Directions for this task »
In the records below, begin at the line containing "This screenshot has" and end at the line containing "You are a GUI"; quote every line in that span exactly, including both boundary lines, and no others.

Entries shown »
━━━━━━━━━━━━━━━━━━━━━━━━━━━━━━

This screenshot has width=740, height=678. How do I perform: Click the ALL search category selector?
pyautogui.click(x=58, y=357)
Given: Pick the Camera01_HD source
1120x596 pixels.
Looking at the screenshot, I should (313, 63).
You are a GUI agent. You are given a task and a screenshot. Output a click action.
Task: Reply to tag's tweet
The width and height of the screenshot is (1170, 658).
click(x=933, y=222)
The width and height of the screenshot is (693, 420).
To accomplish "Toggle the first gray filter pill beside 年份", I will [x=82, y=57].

━━━━━━━━━━━━━━━━━━━━━━━━━━━━━━

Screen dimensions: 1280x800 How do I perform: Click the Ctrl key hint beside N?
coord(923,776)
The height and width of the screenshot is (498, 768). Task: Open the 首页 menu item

━━━━━━━━━━━━━━━━━━━━━━━━━━━━━━

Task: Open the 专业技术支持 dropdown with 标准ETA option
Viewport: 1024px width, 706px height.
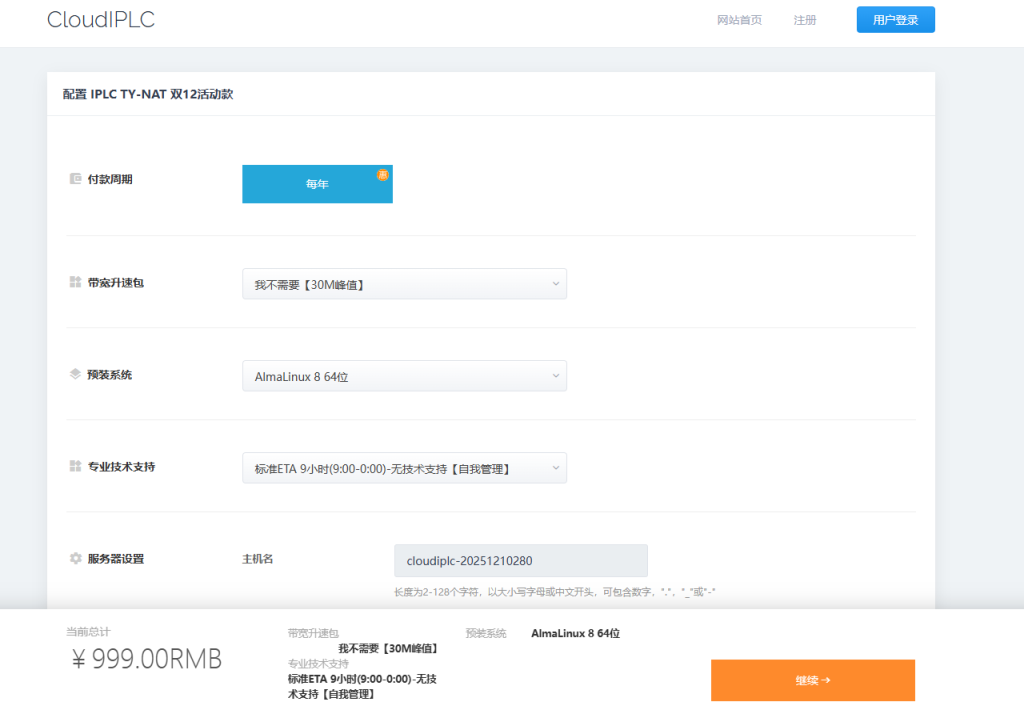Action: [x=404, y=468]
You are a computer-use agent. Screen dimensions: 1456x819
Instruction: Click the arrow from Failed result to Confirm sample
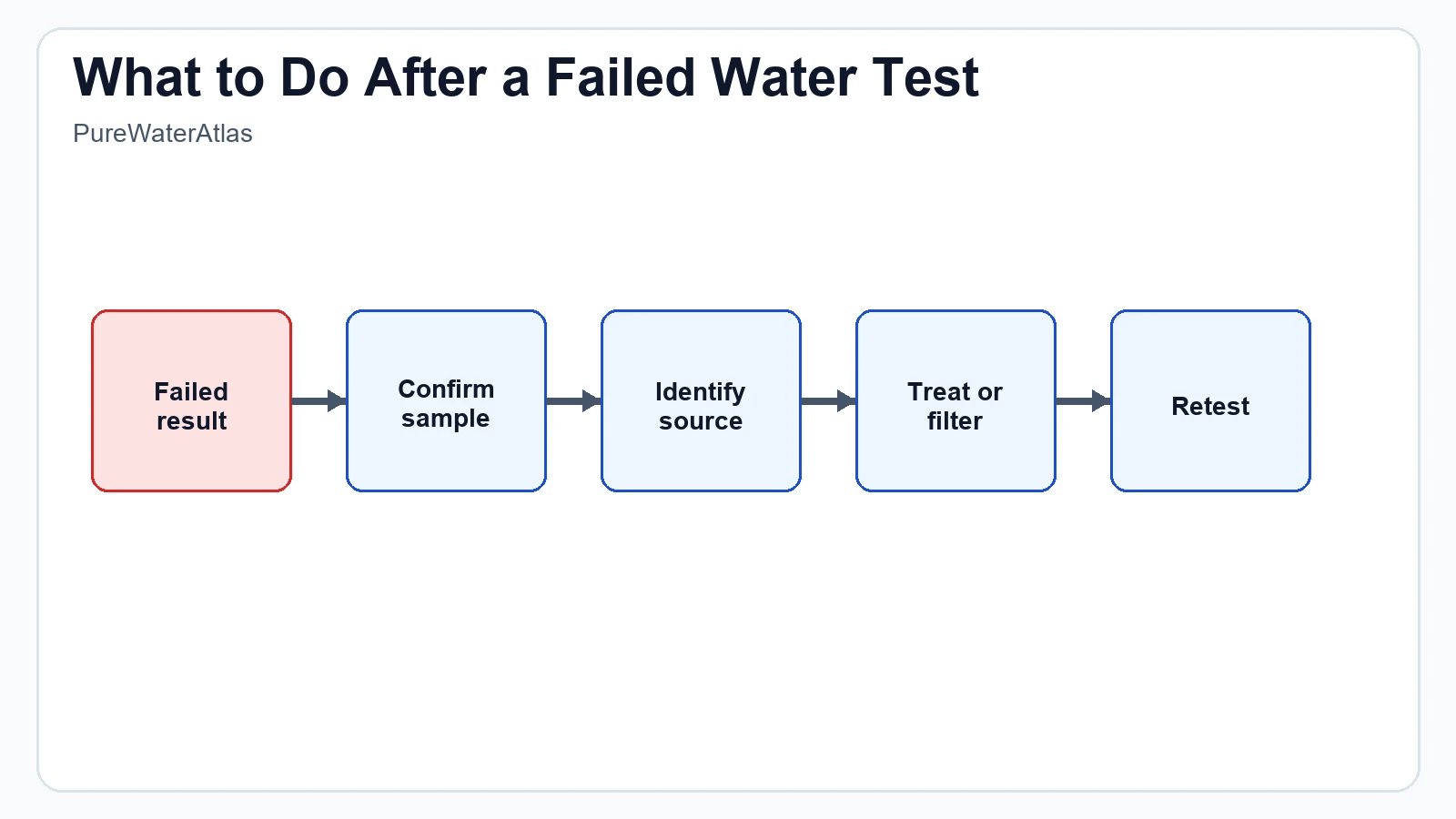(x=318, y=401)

━━━━━━━━━━━━━━━━━━━━━━━━━━━━━━

Answer space »
This screenshot has width=740, height=678. How do I perform: Click the ALL search category selector?
pyautogui.click(x=58, y=357)
Given: Pick the Camera01_HD source
1120x596 pixels.
Looking at the screenshot, I should (313, 63).
You are a GUI agent. You are given a task and a screenshot. Output a click action.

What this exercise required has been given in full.